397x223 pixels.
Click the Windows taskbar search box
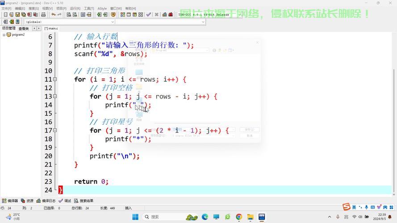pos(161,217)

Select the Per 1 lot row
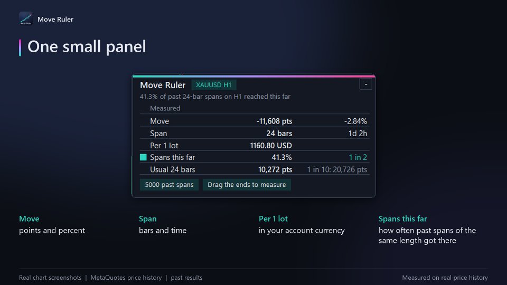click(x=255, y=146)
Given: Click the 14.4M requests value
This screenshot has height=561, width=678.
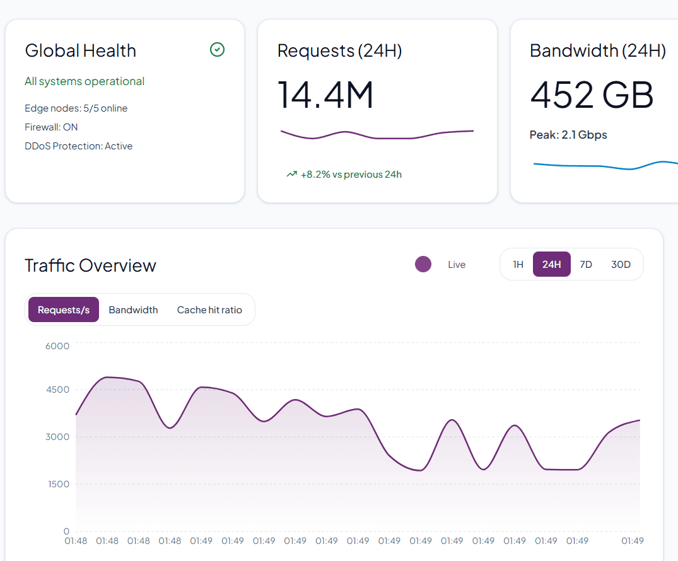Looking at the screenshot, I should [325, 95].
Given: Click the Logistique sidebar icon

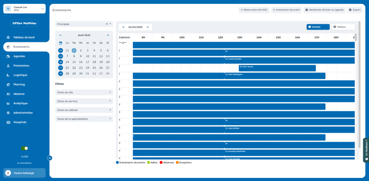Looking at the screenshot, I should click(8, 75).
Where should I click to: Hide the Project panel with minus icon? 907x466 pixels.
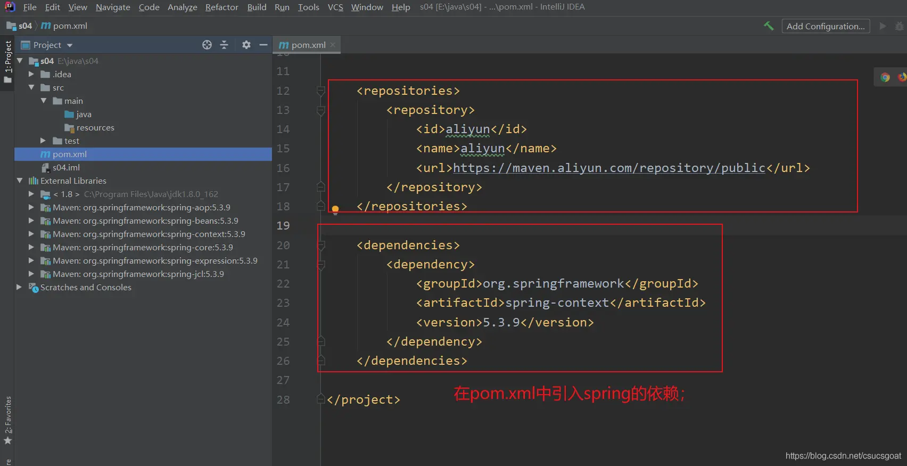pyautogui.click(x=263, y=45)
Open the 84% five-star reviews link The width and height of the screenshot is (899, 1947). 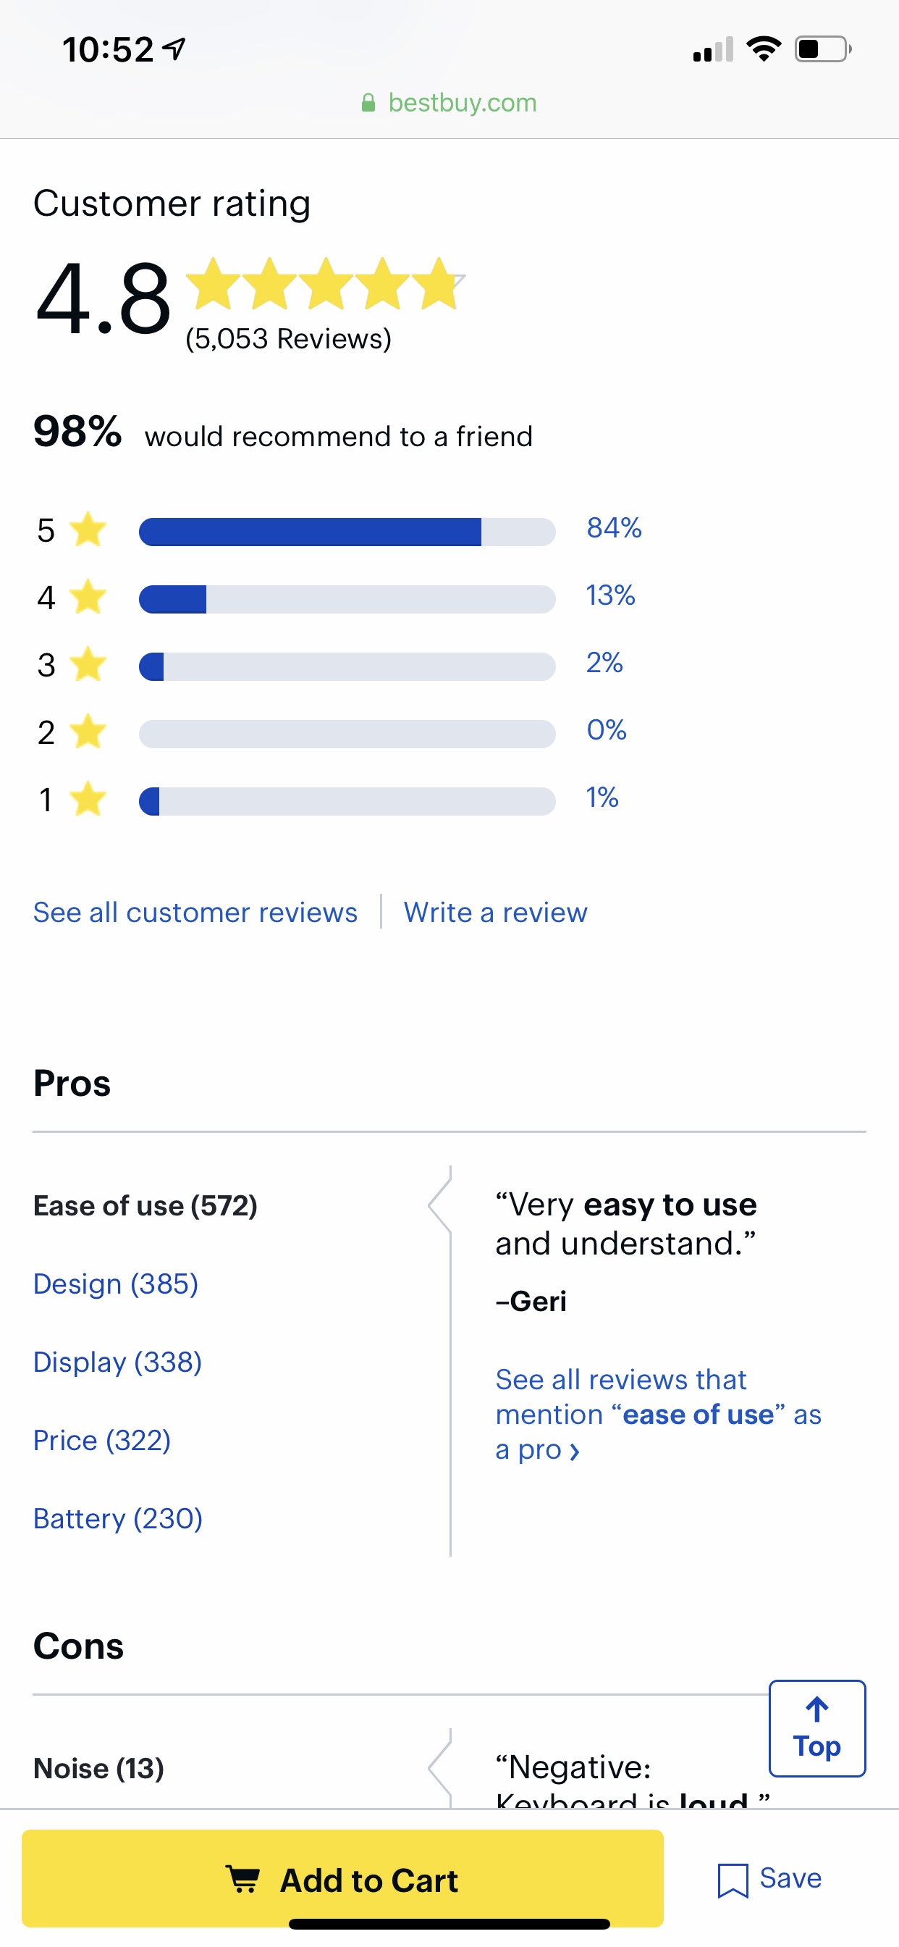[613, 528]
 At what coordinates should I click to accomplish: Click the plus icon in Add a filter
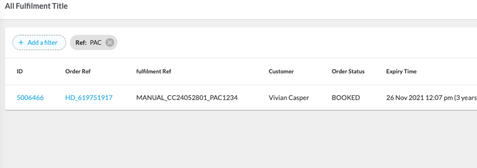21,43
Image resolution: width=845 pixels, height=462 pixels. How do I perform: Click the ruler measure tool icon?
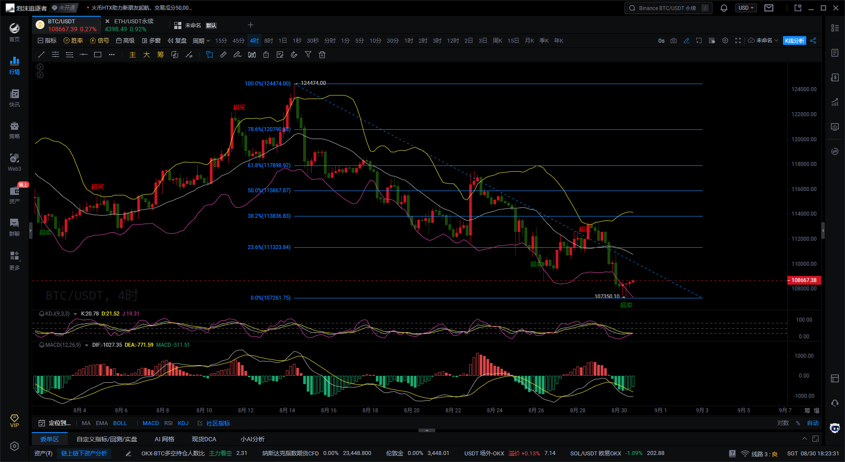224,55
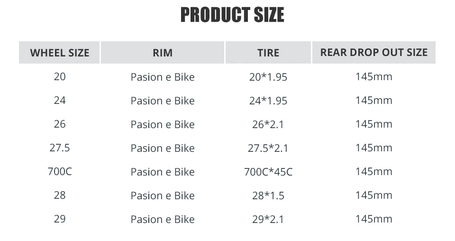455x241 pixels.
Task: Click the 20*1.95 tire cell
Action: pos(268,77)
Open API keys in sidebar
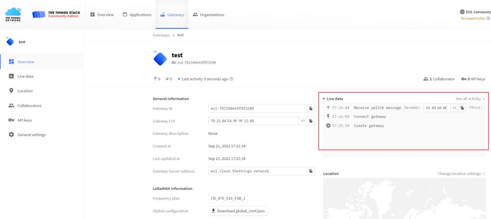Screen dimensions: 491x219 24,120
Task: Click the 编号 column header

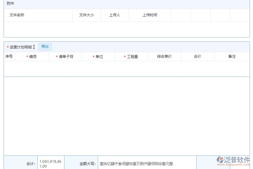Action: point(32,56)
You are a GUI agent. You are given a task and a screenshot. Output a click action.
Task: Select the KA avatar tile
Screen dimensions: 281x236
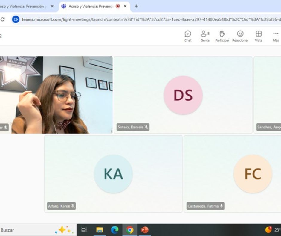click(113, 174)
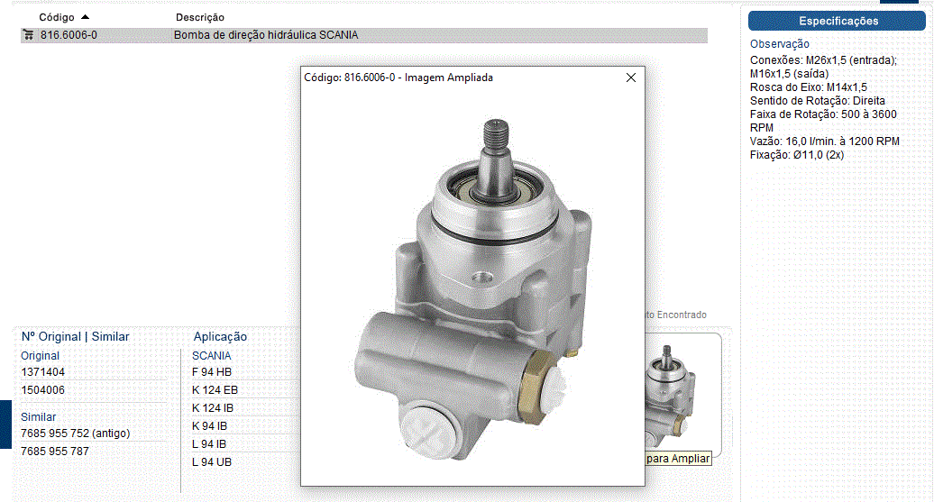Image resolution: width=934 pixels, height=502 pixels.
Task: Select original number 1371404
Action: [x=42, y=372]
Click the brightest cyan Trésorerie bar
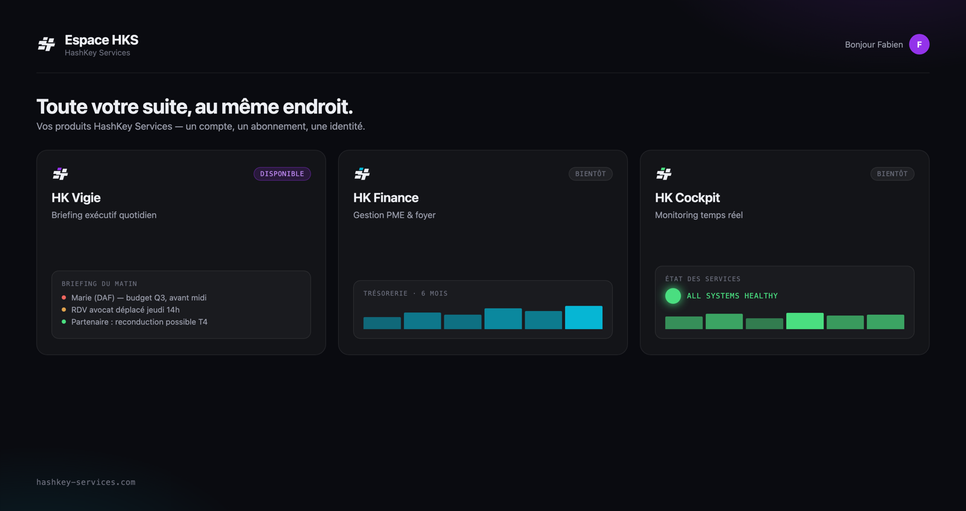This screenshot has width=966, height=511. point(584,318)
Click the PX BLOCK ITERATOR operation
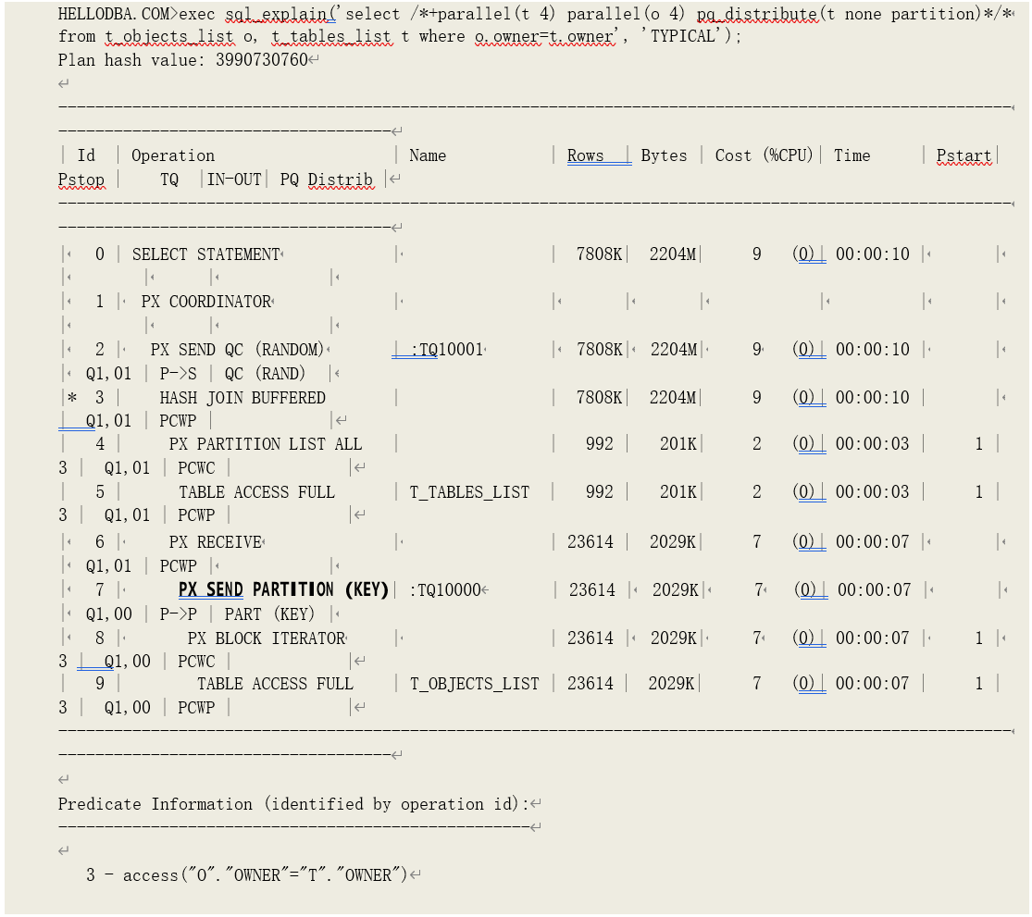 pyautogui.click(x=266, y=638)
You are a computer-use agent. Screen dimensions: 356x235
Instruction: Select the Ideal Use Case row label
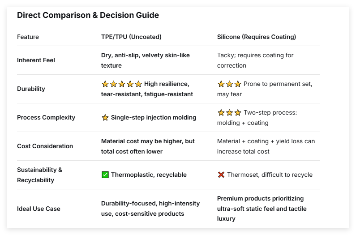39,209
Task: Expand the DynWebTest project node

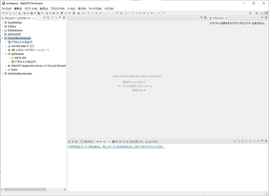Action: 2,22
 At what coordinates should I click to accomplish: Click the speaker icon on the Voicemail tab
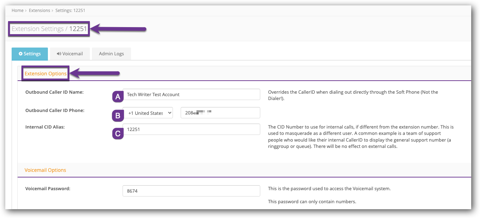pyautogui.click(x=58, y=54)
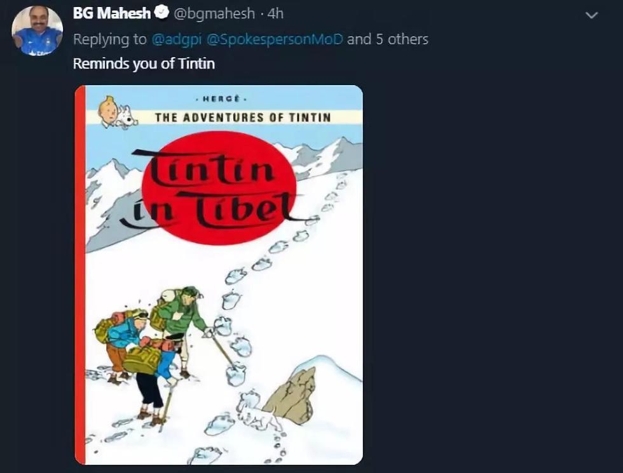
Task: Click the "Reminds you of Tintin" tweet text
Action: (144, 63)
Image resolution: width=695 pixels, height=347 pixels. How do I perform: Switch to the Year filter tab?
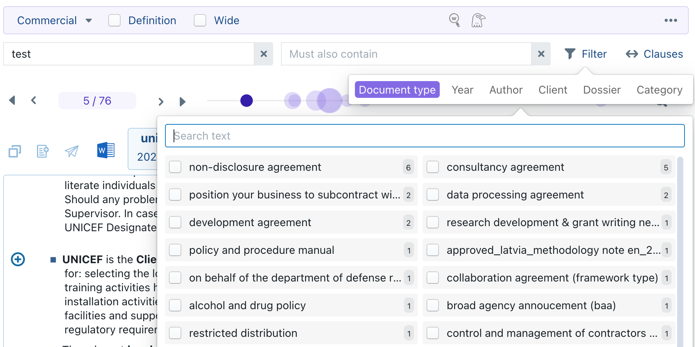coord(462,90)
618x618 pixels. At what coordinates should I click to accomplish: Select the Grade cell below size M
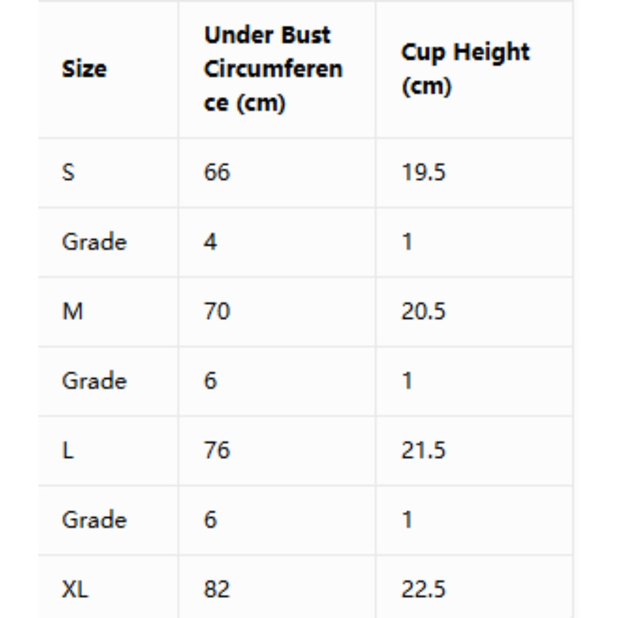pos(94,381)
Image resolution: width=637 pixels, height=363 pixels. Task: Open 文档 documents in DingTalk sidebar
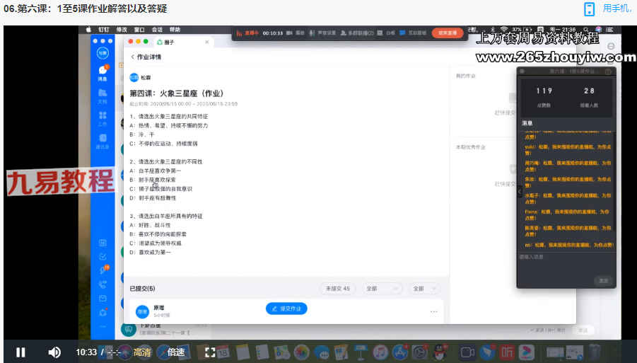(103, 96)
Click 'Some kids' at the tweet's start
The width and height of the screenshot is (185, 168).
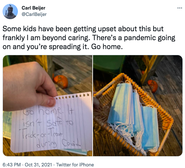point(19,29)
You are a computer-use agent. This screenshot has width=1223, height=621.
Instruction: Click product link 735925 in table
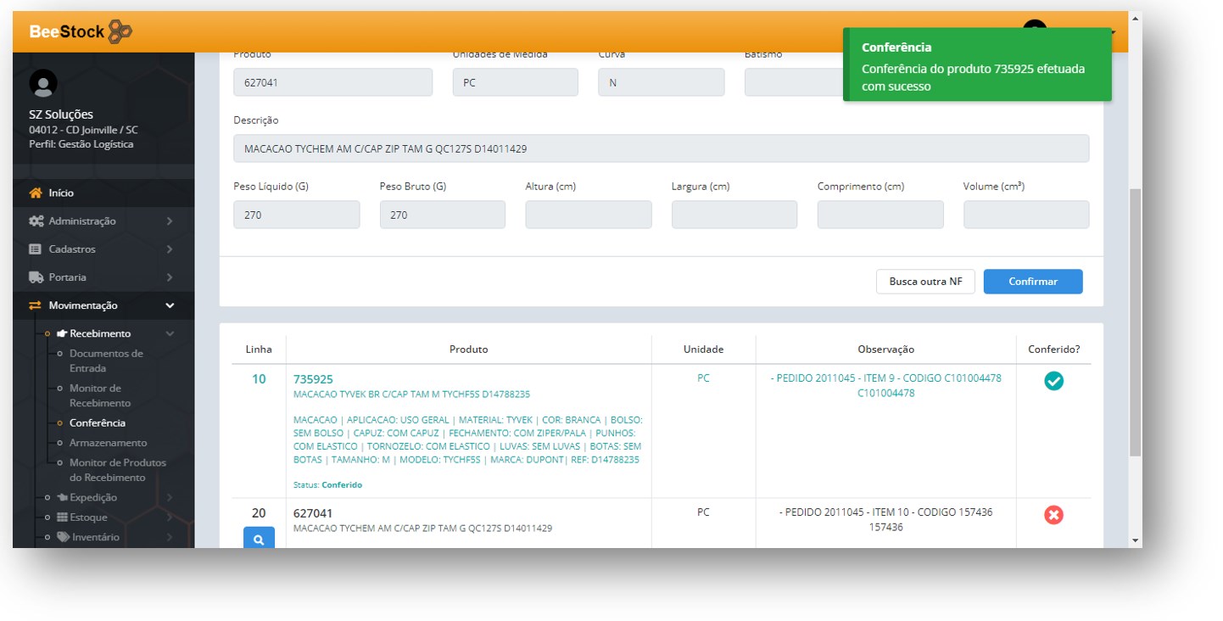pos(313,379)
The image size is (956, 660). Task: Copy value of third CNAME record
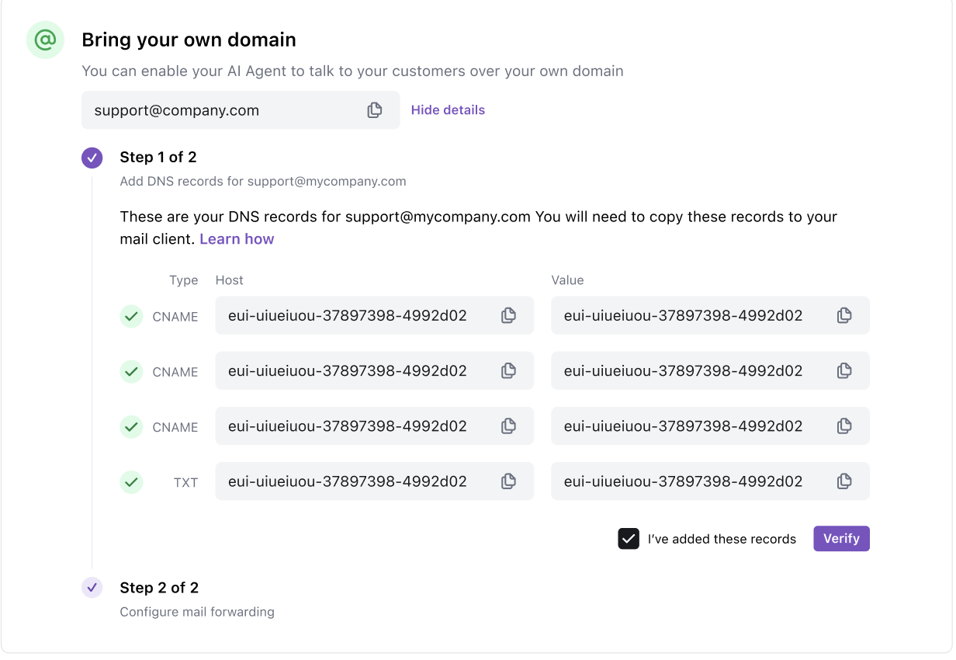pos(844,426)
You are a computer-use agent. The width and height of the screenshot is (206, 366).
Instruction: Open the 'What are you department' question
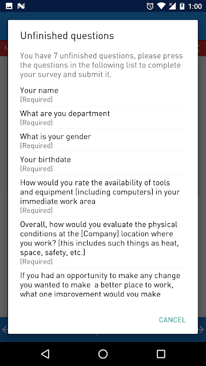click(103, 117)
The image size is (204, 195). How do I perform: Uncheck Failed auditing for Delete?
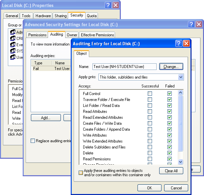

- - - - - - -

#### Problem details
Return verbatim every line from the one holding "Instruction: Open the" to the end of the records above. Do not copy the pictures.

#### Exercise solution
Instruction: Open the 'What are you department' question
click(103, 117)
The image size is (204, 195). How do I perform: Uncheck Failed auditing for Delete?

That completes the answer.